Five Lessons from the World Series
Hello, Longo. I hope this wasn’t goodbye.
Here are my top five take aways from the Rangers victory over the Diamondbacks in the World Series.
1. Only five franchises have not won a world series now
The Rays, Mariners, Brewers, Padres, and Rockies are all that’s left.
@espn OFF THEY GO! There are now just five teams that have never won a World Series after the Rangers removed themselves from the list. #mlb #worldseries #rangers #champions #toystory #Disney100
♬ original sound - ESPN
2. Former Rays were everywhere
This was written about plenty when the series began, but it was impressive to see former Rays players that were castoffs and trade-aways — like Nate Eovaldi, Ryan Thompson, Evan Longoria, and Jonah Heim — take center stage. I’m sure many franchises feel a sense of familiarity watching the series, but the success of players the Rays chose not to hold onto was interesting to see.
3. Bullpen games are difficult to pull off
The Rays have a bit of a reputation for bullpenning games. Some of that reputation is conflation with the Opener/Bulk strategy, but regardless it’s become part of the Rays Way.
It’s far more common to see bullpen games come around in the playoffs, as starters run out of steam in the long year and teams prioritize shorter appearances by pitchers generally to prevent TTO penalties.

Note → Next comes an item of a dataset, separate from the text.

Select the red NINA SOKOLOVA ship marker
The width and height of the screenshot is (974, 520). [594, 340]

But we also watched a bullpen game blow up for AZ during the series that really drove home how difficult it is to bullpen your way through nine innings.

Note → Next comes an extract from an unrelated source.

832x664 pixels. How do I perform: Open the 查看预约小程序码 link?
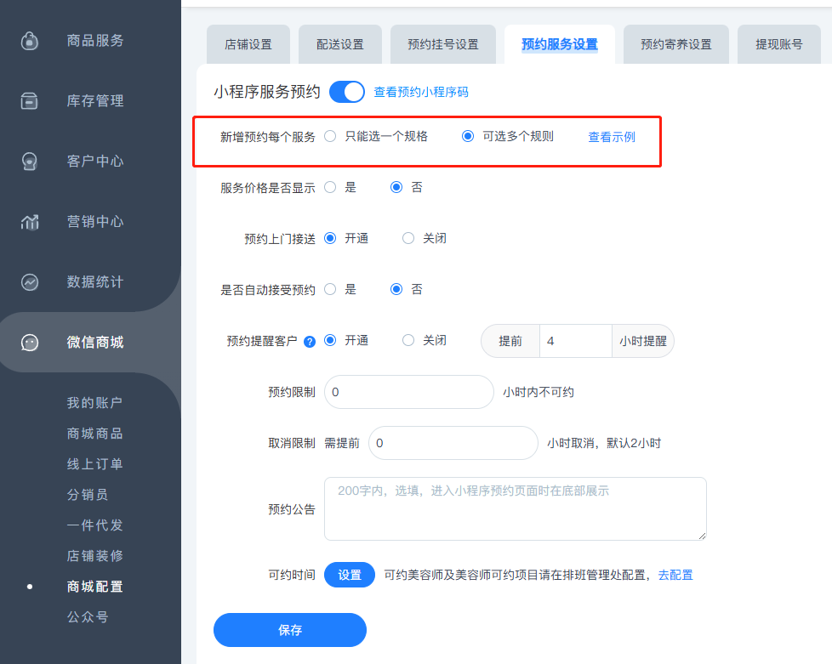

Sort of surprised at how many articles about last night's game seem to think that the D-Backs were using some galaxy brain approach by starting an opener and weren't just desperately trying to work around the fact that they do not have enough good starting pitchers
— Mike Petriello (@mike_petriello) November 1, 2023
Next year I’ll have newfound respect for Cash pulling this off on the regular.

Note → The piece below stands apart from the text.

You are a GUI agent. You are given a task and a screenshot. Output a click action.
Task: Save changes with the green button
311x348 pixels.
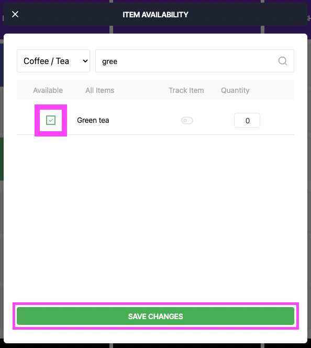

4. It’s amazing what spending money can do
Folks were not projecting the Rangers to the World Series at the beginning of the year, but if took only two years for a franchise that poured money into a 100+ loss team to win it all. In total, the Rangers dropped $561 million in commitments on baseball’s best free agents, another $700 million on a new stadium, and traded for expensive veterans to right the ship.
If you’re reflecting on the Rays, it’s difficult to imagine a situation where you sign Jacob deGrom and replace him in the rotation with Max Scherzer mid-season, because if the Rays are shelling out money, it’s on unproven talent (like Wander Franco or Brandon Lowe), not on established stars (like Corey Seager or Marcus Semien). And when they do shell out money to keep a star (like Tyler Glasnow), you best believe they’re expected to trade that player away as soon as possible.
Is there a lesson to be learned here?
5. Evan Longoria has still got it
It took 15 long years, but seeing Evan Longoria back in the World Series was a joy, even if he didn’t get to lift the trophy.
Sure, this was not his best year offensively — it might have been health or age or both, but 2023 was a surprising step back from his resurgence in 2021 and 2022 — but when Longo took the field he was his vintage self.
There’s a multiverse out there where this man never leaves the Tampa Bay Rays, and that still stings.